╭─ Page text
In fact, markets have become extremely volatile. The S&P 500 Index fell 5.2% yesterday. Further, the Dow Jones Industrial Average declined 6.3% to below the 20,000 level, thus hitting its three-year low.
And, like other industries within the broader Finance sector, online brokerage firms (also known as discount brokerages) will have to bear the brunt of the economic slowdown.
In order to support the economy amid the current crisis, the Federal Reserve on Sunday reduced benchmark interest rates to near zero, after unexpectedly cutting rates by 50 basis points early this month. Because of this, online brokerage firms like Charles Schwab (NYSE:SCHW) , E*TRADE Financial (NASDAQ:ETFC) , TD Ameritrade (NASDAQ:AMTD) , Interactive Brokers (NASDAQ:IBKR) and others are expected to witness a decline in their interest-related income (which constitutes a significant portion of their revenues) in the coming quarters.
Brokerage firms earn interest income on clients’ brokerage cash. They reinvest brokerage clients’ cash in higher-yielding securities and bag the difference between the interest they receive on securities and the yield they dole out to clients on their cash.
While most brokerage firms have witnessed an increase in net client assets and new brokerage accounts in the past two months, owing to the heightened volatility, their interest-rate related revenues are expected to be hurt to an extent in the coming months as both long and short-term rates have fallen significantly.
╰─
### Parts of the exercise
(1) In the article on online brokerage firms, by how much did the S&P 500 Index fall yesterday?
(2) Reproduce the article on online brokerage firms from "And, like other" up to and including "the economic slowdown.".
(3) Write the next part of the article on online brokerage firms, picking up right after its final sentence.
You won't need the material that follows the text.
╭─ Listing
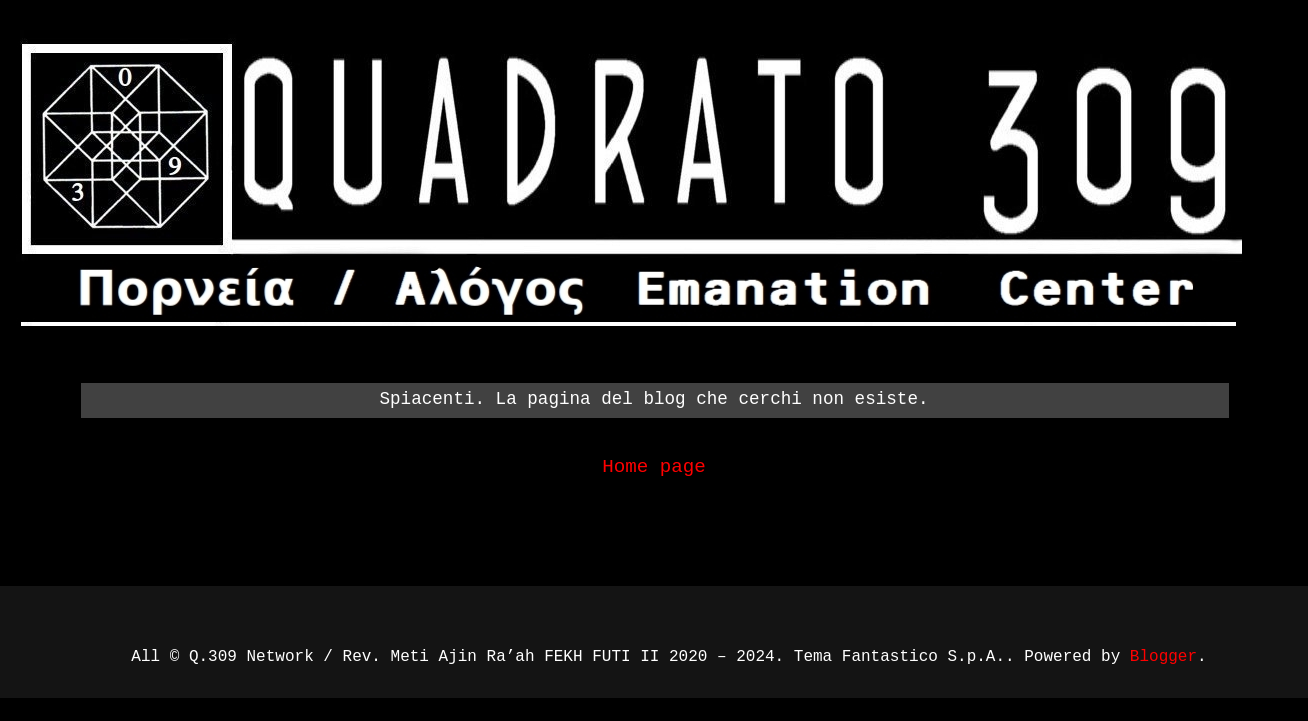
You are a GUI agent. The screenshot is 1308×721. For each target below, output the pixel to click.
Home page (654, 467)
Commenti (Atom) (716, 527)
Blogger (1163, 657)
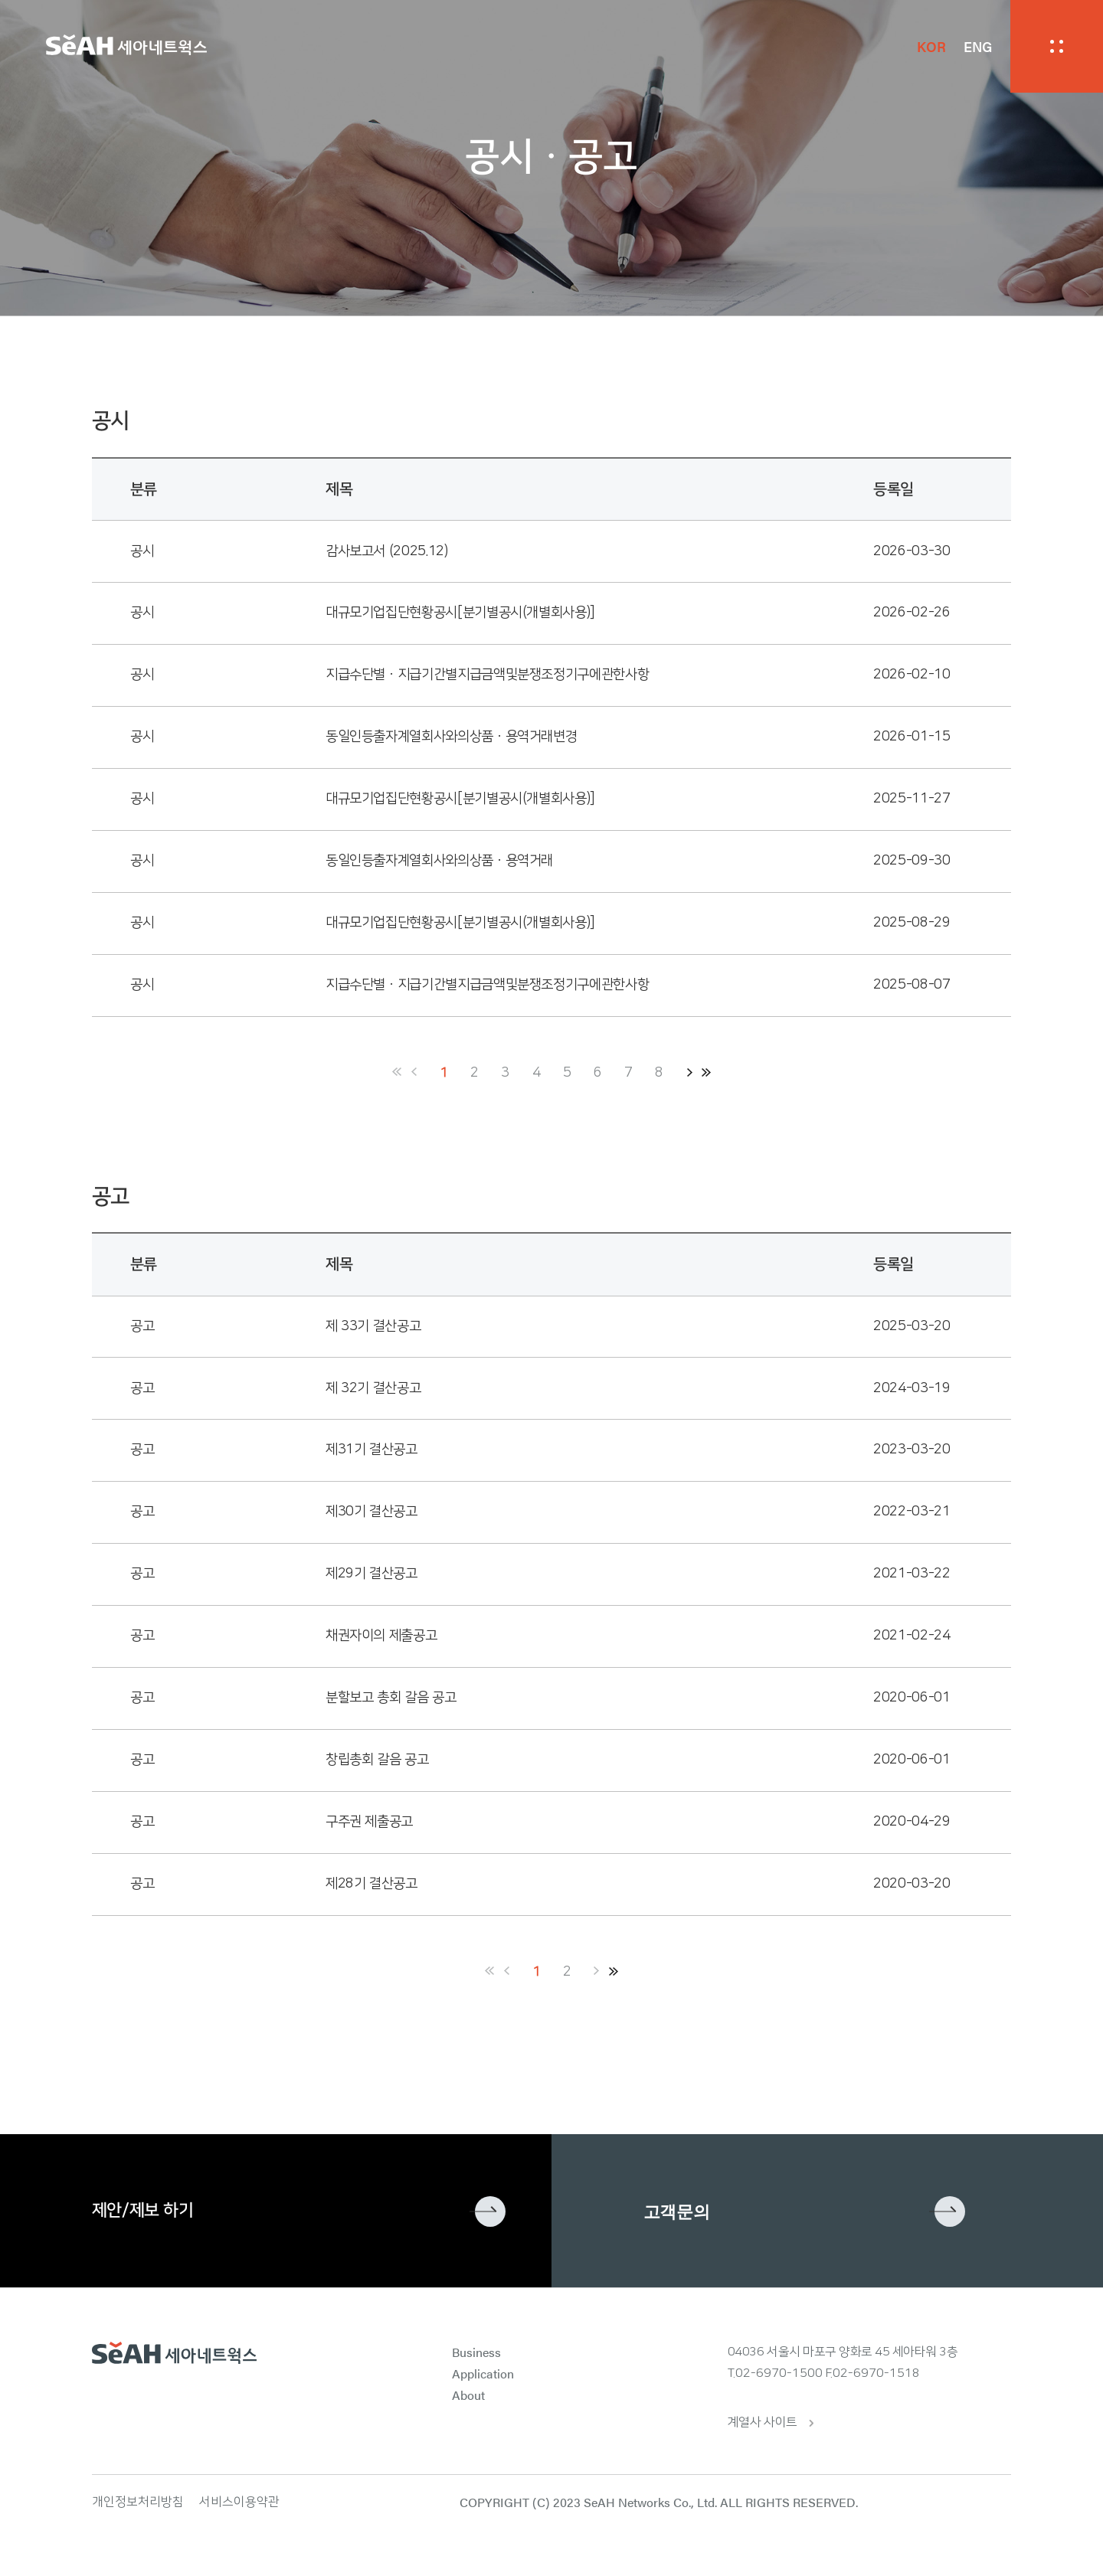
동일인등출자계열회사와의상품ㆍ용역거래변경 (451, 736)
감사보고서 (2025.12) (387, 551)
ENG (978, 46)
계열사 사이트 (762, 2422)
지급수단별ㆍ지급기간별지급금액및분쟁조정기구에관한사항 (487, 674)
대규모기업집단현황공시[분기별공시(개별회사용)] (460, 612)
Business (476, 2352)
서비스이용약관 (239, 2502)
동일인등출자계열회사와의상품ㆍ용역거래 (439, 860)
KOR (931, 46)
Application (483, 2373)
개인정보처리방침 (138, 2502)
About (468, 2395)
╰─
### Final answers
(1) 5.2%

(2)
And, like other industries within the broader Finance sector, online brokerage firms (also known as discount brokerages) will have to bear the brunt of the economic slowdown.

(3)
Notably, online brokerage firms are already witnessing a decline in commission revenues since announcing commission-free trading in the second half of 2019. Effective October 2019, the major online brokerages started offering commission-free trading to attract new clients. The companies eliminated commissions for stocks, exchange-traded funds (ETFs) and options trades. Nonetheless, they continue to charge 65 cents per contract for options trading. (Read more: Online Brokers' Price War Likely to Affect Revenue Growth)
While garnering market share was the primary reason for announcing zero commission trades, the move has hurt profitability of discount brokers to some extent as they are foregoing substantial fees. In fact, this comes at a time when low interest rates and significant volatility in the markets are already adversely impacting their financials.
However, Schwab seems to be a bit better positioned in terms of reduction in commission from trading as it is less dependent on commissions, which constituted nearly 6% of its total net revenues in 2019. However, the company’s interest income constitutes more than 60% of total revenues, which will likely be affected by the Fed’s latest move.
Notably, in the current scenario, brokerage firms are moving toward consolidation to dodge the heightened costs of regulatory compliance and increased investments in technology to be competitive. Last year, Schwab announced an all-stock deal to acquire TD Ameritrade for $26 billion. The transaction is expected to create a behemoth in the online brokerage space, with combined client assets worth more than $5 trillion. Also, last month, Morgan Stanley (NYSE:MS) entered into an all-stock deal to acquire E*TRADE for $13 billion.
Thus, consolidations of big players within the online brokerage industry are paving the way for the smaller participants to enter the market.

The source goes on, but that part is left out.